(Beginning of Data to process)

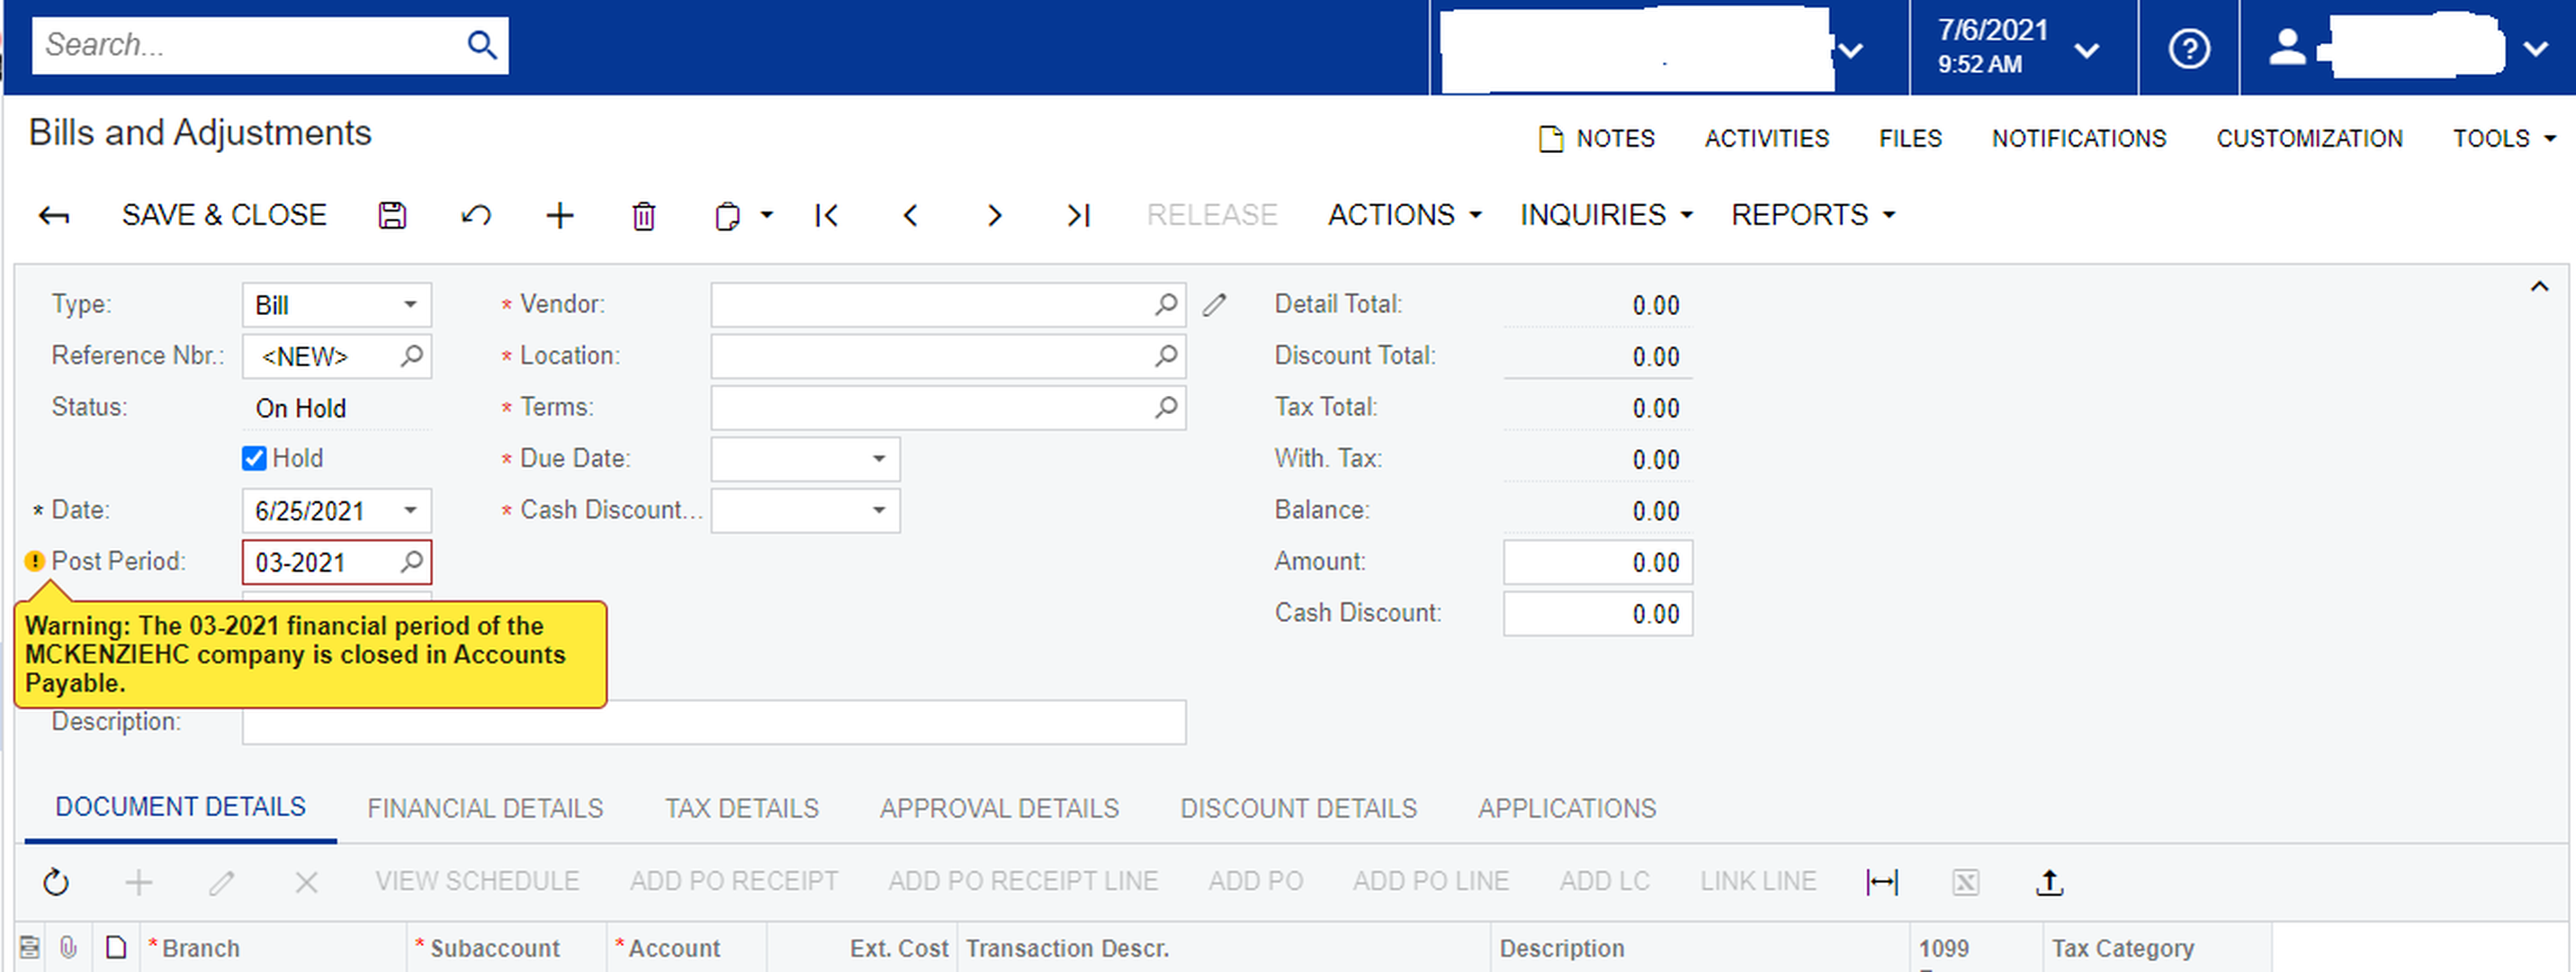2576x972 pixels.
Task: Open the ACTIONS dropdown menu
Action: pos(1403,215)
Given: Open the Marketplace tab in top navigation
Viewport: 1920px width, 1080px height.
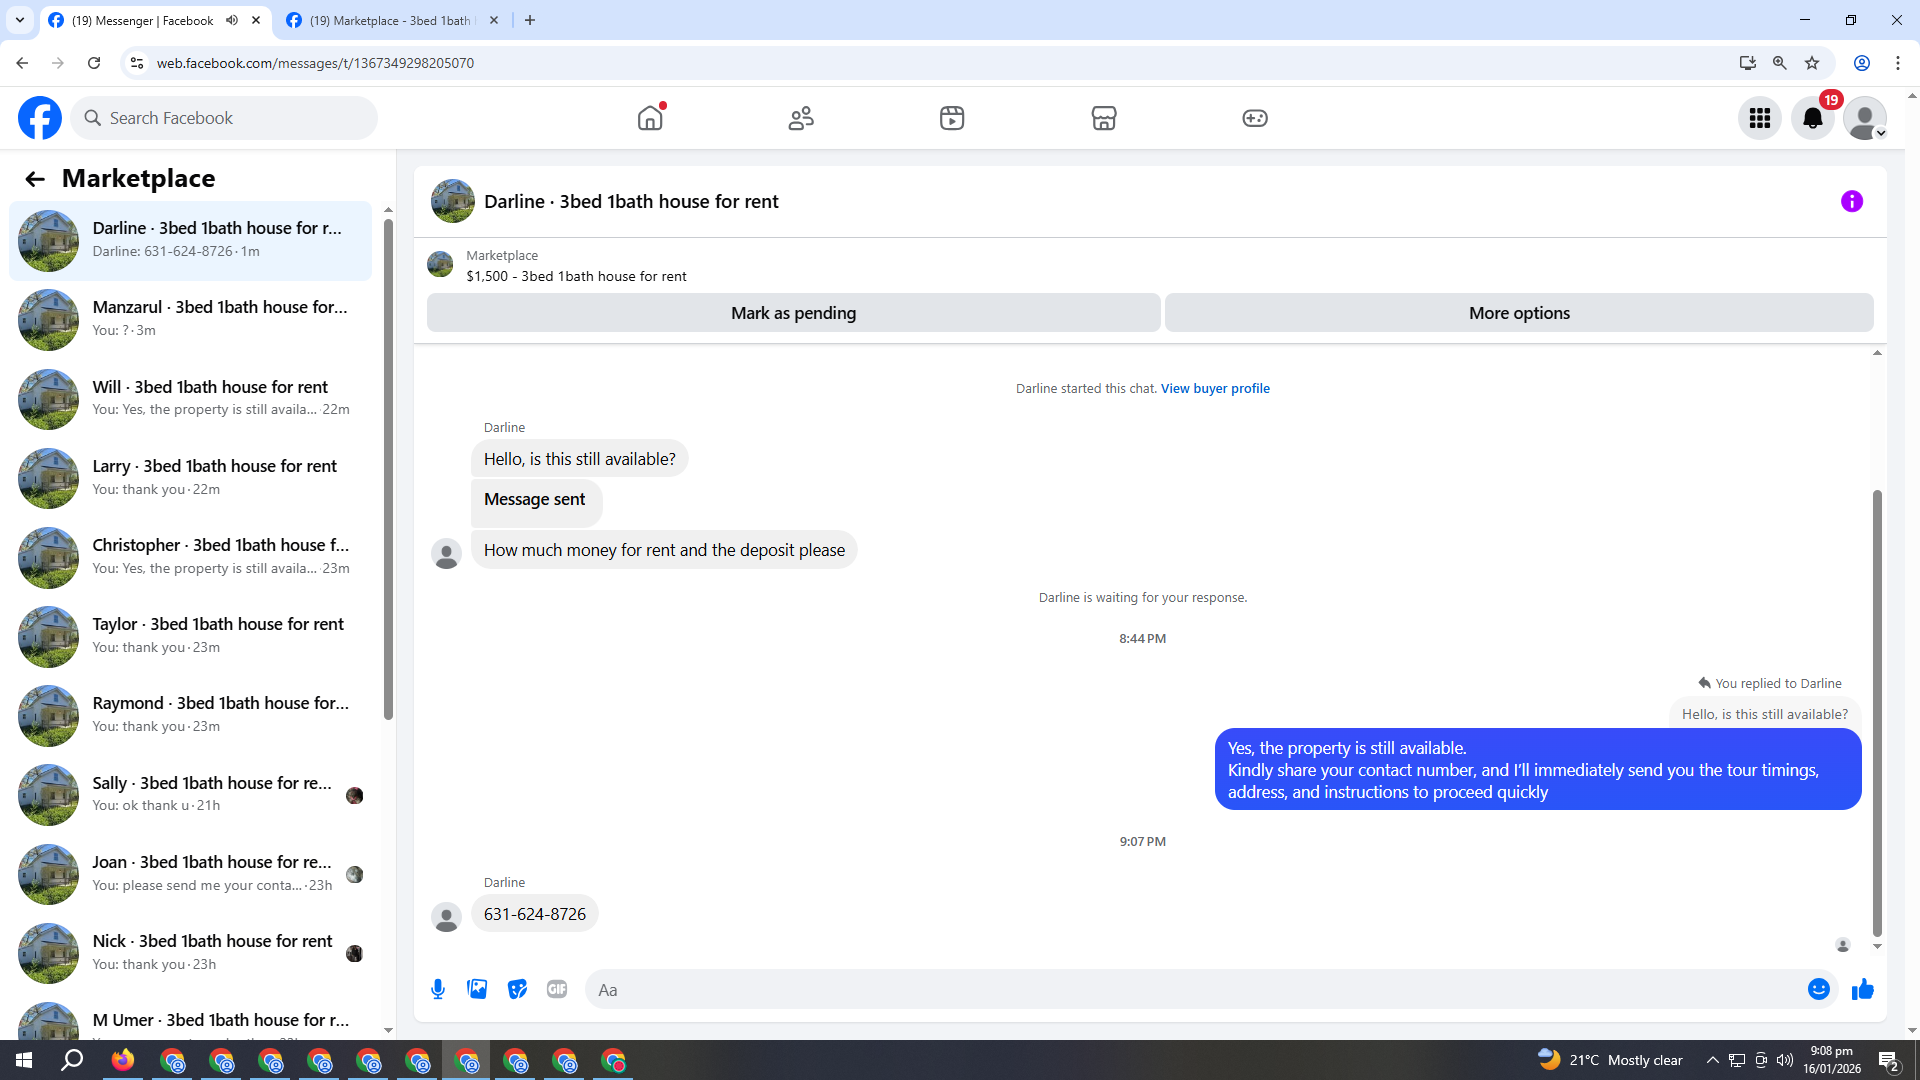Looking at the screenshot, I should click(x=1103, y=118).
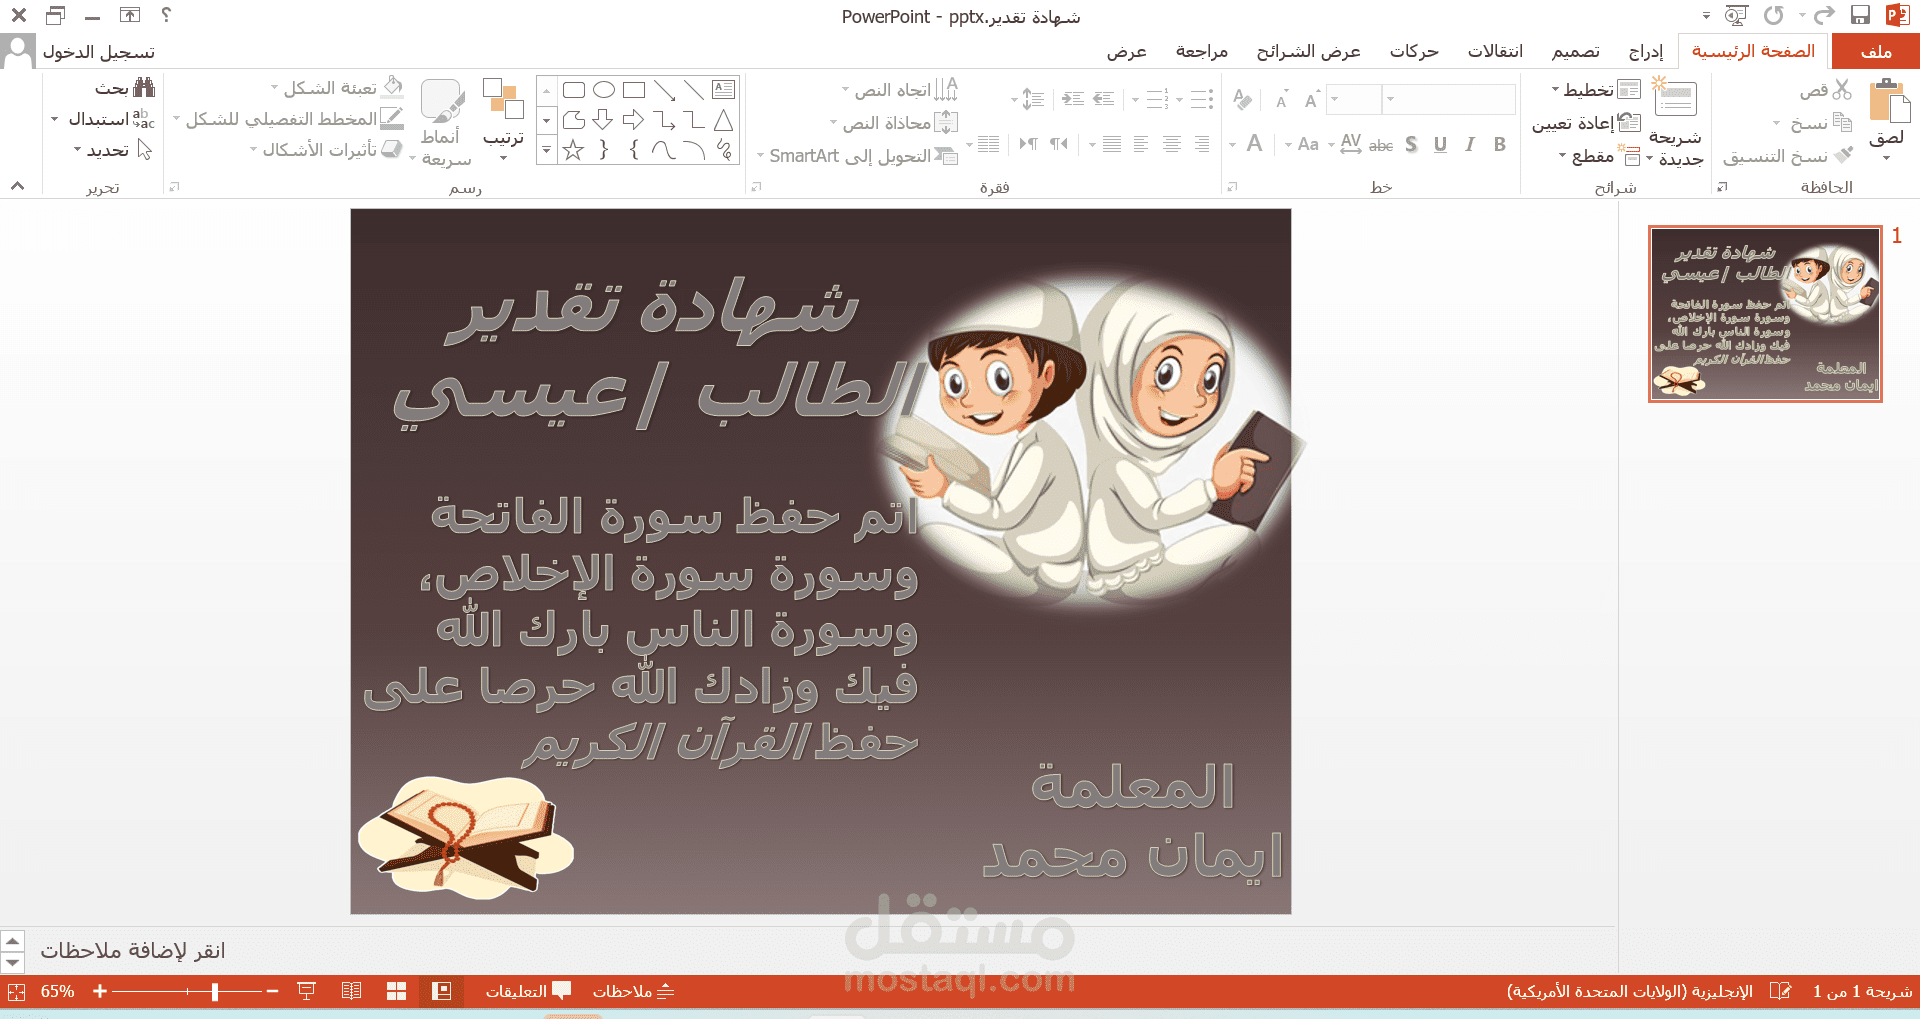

(End of Data to process)

Aim of the exercise:
The line containing "Given: Open the" and every line after it, through the end of the material above, are to be printed exactly; no pictures belong in the output.

Output of the exercise:
Given: Open the Marketplace tab in top navigation
Viewport: 1920px width, 1080px height.
Looking at the screenshot, I should click(x=1103, y=118).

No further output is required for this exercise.